PROBLEM TO WORK ON>
Narrow the data below down to the lines containing "computer".

++++ GIVEN ENTRIES

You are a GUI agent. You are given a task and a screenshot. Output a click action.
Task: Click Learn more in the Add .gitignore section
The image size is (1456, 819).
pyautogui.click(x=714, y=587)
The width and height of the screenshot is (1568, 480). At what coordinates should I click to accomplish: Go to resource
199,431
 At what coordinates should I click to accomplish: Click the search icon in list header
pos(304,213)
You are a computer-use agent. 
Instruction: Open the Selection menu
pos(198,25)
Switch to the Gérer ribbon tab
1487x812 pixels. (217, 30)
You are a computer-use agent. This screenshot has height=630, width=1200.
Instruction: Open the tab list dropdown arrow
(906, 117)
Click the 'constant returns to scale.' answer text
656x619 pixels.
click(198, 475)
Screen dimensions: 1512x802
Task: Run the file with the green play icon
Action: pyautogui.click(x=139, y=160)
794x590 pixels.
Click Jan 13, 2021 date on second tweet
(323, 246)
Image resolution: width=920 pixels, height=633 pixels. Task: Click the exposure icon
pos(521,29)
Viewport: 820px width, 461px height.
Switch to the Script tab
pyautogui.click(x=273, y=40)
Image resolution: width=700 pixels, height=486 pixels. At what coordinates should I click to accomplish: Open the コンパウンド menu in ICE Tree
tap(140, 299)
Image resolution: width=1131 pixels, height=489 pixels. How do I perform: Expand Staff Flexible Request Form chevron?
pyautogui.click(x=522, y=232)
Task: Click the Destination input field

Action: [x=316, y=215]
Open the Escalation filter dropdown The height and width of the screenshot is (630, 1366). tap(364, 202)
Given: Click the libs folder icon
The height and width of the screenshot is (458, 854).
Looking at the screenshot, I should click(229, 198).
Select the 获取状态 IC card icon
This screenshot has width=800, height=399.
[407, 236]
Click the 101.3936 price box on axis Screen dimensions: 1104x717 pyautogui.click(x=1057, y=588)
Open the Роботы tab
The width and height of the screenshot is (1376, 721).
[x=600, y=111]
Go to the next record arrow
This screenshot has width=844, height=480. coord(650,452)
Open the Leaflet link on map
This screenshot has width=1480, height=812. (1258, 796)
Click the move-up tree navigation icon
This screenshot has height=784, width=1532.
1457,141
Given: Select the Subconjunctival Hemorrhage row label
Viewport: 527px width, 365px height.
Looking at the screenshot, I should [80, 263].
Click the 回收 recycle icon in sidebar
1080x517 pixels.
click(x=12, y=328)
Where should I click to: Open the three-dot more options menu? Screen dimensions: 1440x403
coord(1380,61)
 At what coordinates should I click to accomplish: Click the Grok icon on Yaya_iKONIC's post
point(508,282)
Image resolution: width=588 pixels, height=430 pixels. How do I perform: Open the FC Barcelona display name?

++++++++

THE ANSWER>
You are a computer-use agent. 
You are a computer-use agent. This screenshot has height=630, width=1200.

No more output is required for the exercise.